29 Ekim 1968 sabahı Samsun’dan Ankara’ya doğru yola çıkmıştık. Aralarında Deniz Gezmiş, Bozkurt Nuhoğlu ve Kazım Kolcuoğlu’nun da bulunduğu grubumuz Samsun çıkışında gözaltına alındı.
Yürüyüşe daha sonra Cihan Alptekin, Hüseyin Cevahir, Cengiz Çandar ve Doğu Perinçek de katıldı. “Tam Bağımsızlık İçin Mustafa Kemal Yürüyüşü”nü küçük bir grup devrimci genç örgütlemiştik. Destekçileri arasında 27 Mayıs Milli Devrim Derneği vardı.

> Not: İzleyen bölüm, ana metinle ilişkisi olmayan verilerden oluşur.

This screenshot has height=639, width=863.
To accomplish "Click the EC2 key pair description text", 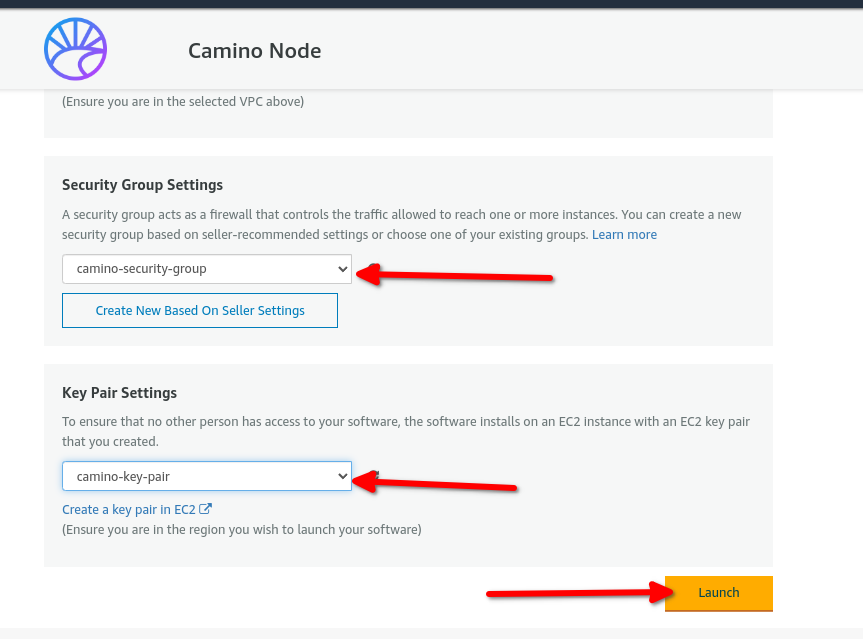I will pyautogui.click(x=400, y=431).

68 Haziran üniversite işgallerinin ardından gerçekleşen bu yürüyüş, basının büyük ilgisini çekti. Lehte ve aleyhte yazılar yazıldı.
Ankara’ya yaklaştığımızda Mamak’ta polis önümüzü kesti ve şehirde yürüyüş yapmamızın yasaklandığı belirtildi. 10 Kasım sabahı Anıtkabir’in kapısındaydık. İstanbul Hukuk Fakültesi öğrencisi Cevat Ercişli, şeref defterine hepimiz adına duygularımızı yazdı.
Çorum’un Alaca ilçesi…
“Tam bağımsızlık için Mustafa Kemal” sloganı, 68 döneminin en temel sloganıydı. Tabii, gençlik hareketi orada durmadı. O yürüyüş sırasında ilginç olaylar da yaşadık. Yolumuz üstündeki yerlerden birisi de Çorum'un Alaca ilçesiydi.
Caminin karşısına dikildiği söylenen Atatürk heykelinin yeri konusunda bu kasabada anlaşmazlık çıkmış, gerilim yaşanmıştı. Alaca’ya girelim mi girmeyelim mi, diye bir tereddüt yaşadık. Sonunda marşlar söyleyerek şehre yöneldik. Bizim gelişimizi haber alan bir grup bizi alkışlarla karşıladı.
Heyecan içinde biz de “Başka bir aşk istemez aşkınla çarpar kalbimiz” diye başlayan Mülkiye Marşı’nı söylemeye başladık. Alaca meydanında halk toplanmıştı. Onlara yürüyüşümüzün hedeflerini anlattık. O gün neler düşünüyorsak onları söyledik. Bir ara bize yol boyunca eşlik eden otobüse yöneldim.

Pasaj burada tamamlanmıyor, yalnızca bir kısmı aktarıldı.